WHAT TO PRODUCE: Report every line below that carries the word "each".

- - - - - - -

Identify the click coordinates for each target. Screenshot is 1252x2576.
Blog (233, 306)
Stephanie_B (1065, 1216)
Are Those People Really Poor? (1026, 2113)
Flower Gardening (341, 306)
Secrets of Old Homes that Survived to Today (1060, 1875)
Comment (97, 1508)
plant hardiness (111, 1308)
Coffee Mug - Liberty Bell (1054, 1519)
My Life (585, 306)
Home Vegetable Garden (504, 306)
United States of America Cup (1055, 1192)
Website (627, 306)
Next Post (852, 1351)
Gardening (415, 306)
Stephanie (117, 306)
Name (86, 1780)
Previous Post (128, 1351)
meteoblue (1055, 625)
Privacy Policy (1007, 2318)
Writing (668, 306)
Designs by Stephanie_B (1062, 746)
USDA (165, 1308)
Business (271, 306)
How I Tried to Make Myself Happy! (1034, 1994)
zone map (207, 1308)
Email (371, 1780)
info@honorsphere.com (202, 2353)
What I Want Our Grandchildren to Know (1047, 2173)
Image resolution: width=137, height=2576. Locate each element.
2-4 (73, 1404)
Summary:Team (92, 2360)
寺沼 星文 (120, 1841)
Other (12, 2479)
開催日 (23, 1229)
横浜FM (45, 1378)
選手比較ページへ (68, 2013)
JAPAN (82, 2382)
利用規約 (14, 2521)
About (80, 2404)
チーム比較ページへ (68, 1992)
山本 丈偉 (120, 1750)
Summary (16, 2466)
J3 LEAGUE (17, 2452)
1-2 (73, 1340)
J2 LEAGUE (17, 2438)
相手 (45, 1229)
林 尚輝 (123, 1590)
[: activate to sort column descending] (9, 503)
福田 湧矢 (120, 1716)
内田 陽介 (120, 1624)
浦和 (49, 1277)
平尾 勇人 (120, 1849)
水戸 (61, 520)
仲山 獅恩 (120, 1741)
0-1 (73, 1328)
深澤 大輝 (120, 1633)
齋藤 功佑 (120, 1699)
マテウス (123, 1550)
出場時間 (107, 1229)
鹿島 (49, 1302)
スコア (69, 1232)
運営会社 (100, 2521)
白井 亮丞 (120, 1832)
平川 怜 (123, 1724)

- - - - - - -

THE ANSWER:
Identify the click coordinates for each target. Screenshot is 1252x2576.
Image resolution: width=137, height=2576. Locate each element.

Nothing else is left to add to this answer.